Graphical convolution

Graphical convolution — or the flip-and-slide method — is the pictorial way of evaluating the convolution integral

$y(t)=(x\ast h)(t)={\int }_{-\infty }^{\infty }x(\tau )h(t-\tau )d\tau .$

The integral asks us to plot two things on the same $\tau$-axis: $x(\tau )$ (the input, unchanged) and $h(t-\tau )$ (the impulse response, flipped and shifted). Multiply pointwise. Integrate over $\tau$. The integral is the area under the product.

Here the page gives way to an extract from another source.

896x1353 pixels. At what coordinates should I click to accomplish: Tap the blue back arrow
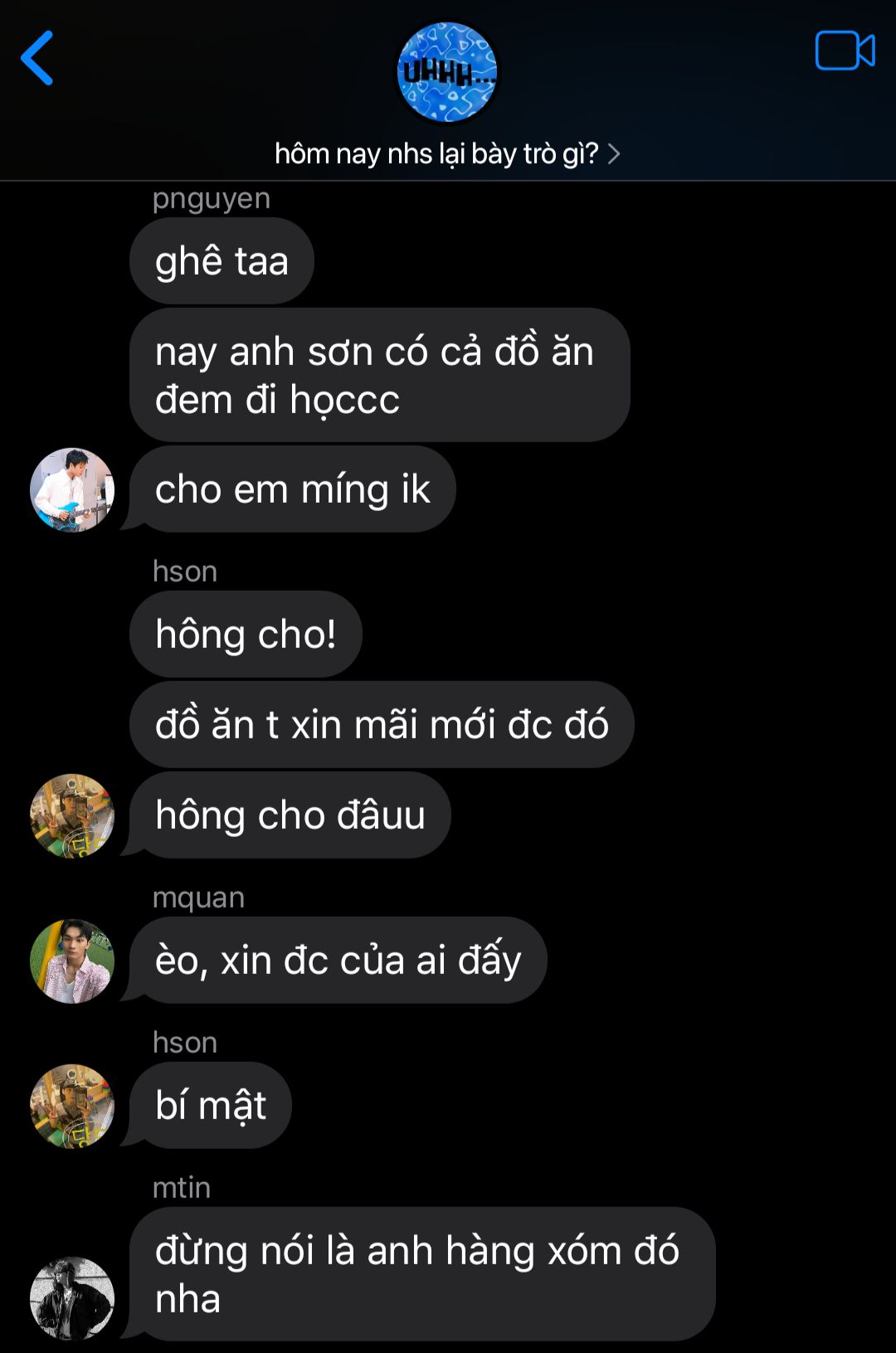tap(37, 58)
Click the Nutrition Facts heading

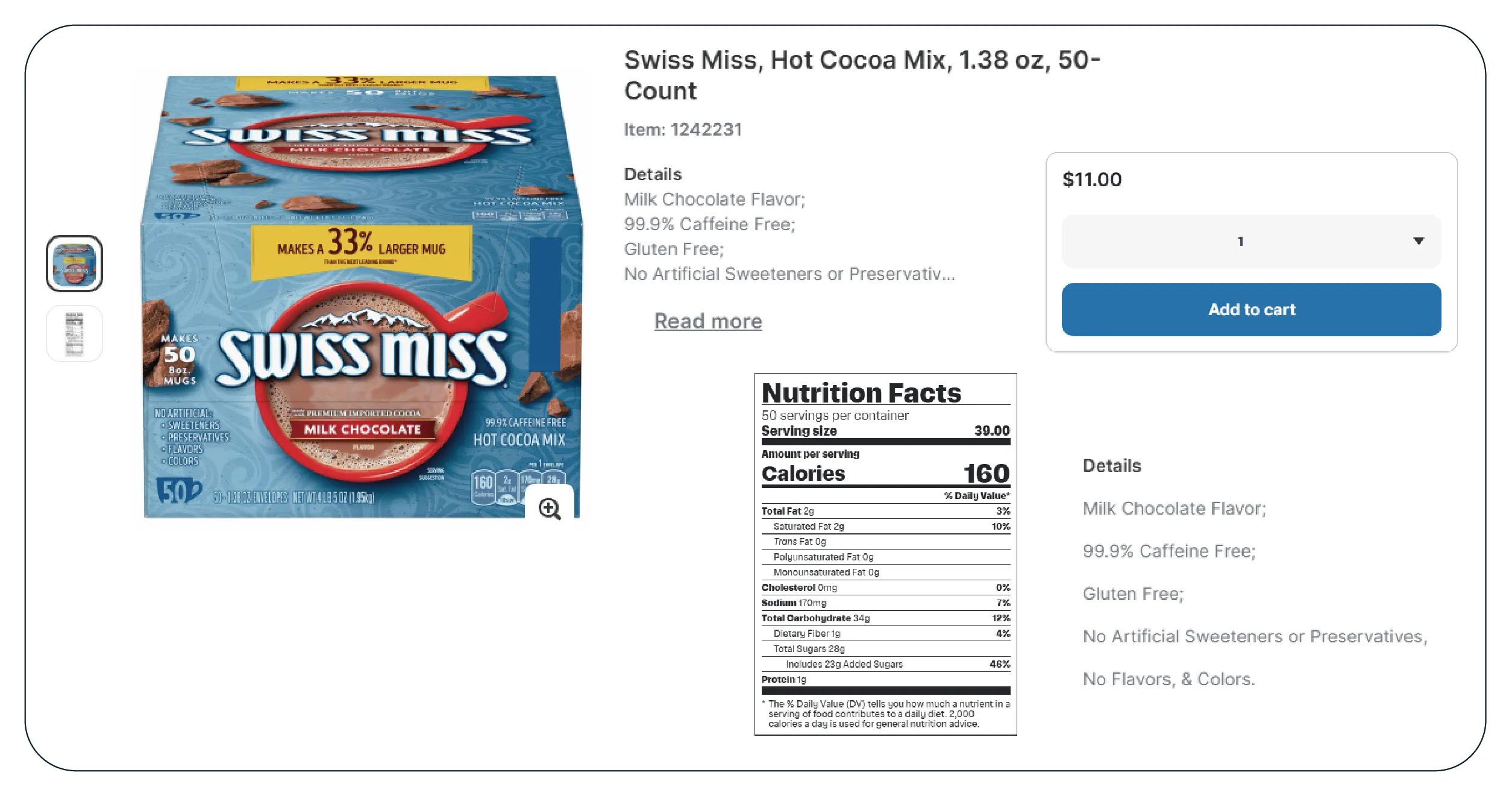point(861,393)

Each value of $t$ gives a different shifted $h$, a different product, and a different area — that’s what makes $y(t)$ a function of $t$.

Constructing h(t − τ)

$h(t)\stackrel{t\to -\tau }{\to }h(-\tau )\stackrel{\text{shift by }t}{\to }h(-(\tau -t))=h(t-\tau ).$

First step replaces $t$ with $-\tau$, reflecting $h$ about the vertical axis. Second step is a shift: $h(t-\tau )$ as a function of $\tau$ has argument zero when $\tau =t$, so the signal’s origin is at $\tau =t$.

In total: we flipped $h$ about the vertical axis and slid it so its origin is at $\tau =t$. As $t$ increases, the flipped impulse response moves to the right.

The general procedure

1. Plot $x(\tau )$ on a $\tau$-axis.
2. Plot $h(-\tau )$ (flipped $h$) on the same axis.
3. For each value of $t$, shift the flipped $h$ to $h(t-\tau )$ and identify the overlap region with $x(\tau )$.
4. Compute the area of the product $x(\tau )h(t-\tau )$ over the overlap region. That’s $y(t)$.
5. As $t$ varies, the overlap region’s shape changes. Break $y(t)$ into piecewise regions of $t$ corresponding to those shape changes.

Worked example

Take $x(t)=2\mathrm{rect}(t/2)$ (rectangle of height 2 on $-1\le t\le 1$) and $h(t)=2-2t$ for $0\le t\le 1$, zero elsewhere (triangle from height 2 at $t=0$ down to 0 at $t=1$). Find $y(t)$.

Flip $h$: $h(-\tau )$ is a triangle on $\tau \in [-1,0]$, with height 2 at $\tau =0$, height 0 at $\tau =-1$. Slide by $t$: $h(t-\tau )$ is a triangle on $\tau \in [t-1,t]$, same shape.

Now slide this triangle across the rectangle $x(\tau )$ on $[-1,1]$:

• $t<-1$: triangle entirely left of rectangle. $y(t)=0$.
• $-1\le t<0$: partial overlap on right side of triangle. Overlap is $(-1,t)$. In overlap: $x=2$, $h(t-\tau )=2(1-t+\tau )$. Product: $4(1-t+\tau )$. Integrating: $y(t)=2-2t^2$. (Hand-check: $t=-1\to 0$ ✓; $t=0\to 2$ ✓.)
• $0\le t\le 1$: triangle entirely inside rectangle. Overlap is the whole triangle. Integral = area of triangle × height of rectangle = $(1/2\cdot 1\cdot 2)\cdot 2=2$. Flat top.
• $1\le t\le 2$: triangle half-in, half-out on right side. By symmetric algebra, $y(t)=2(2-t{)}^2$. (Hand-check: $t=1\to 2$ ✓; $t=2\to 0$ ✓.)
• $t>2$: triangle entirely right of rectangle. $y(t)=0$.

Final shape: zero outside $(-1,2)$, rising smoothly as $2-2t^2$ on $(-1,0)$, flat at 2 on $(0,1)$, falling smoothly as $2(2-t{)}^2$ on $(1,2)$. A rounded trapezoid.

Three things to internalize

• $h(t-\tau )$ slides to the right as $t$ increases.
• $y(t)$ is the area under the product as a function of $t$.
• You break the calculation into regions of $t$ corresponding to where the overlap region changes shape. Typically three to five regions per problem.

For simple convolutions (rect with rect, exponential with step), this method is fast and reliable. For complicated signals, switching to the Fourier or Laplace domain (where convolution becomes multiplication via the convolution theorem) is usually easier.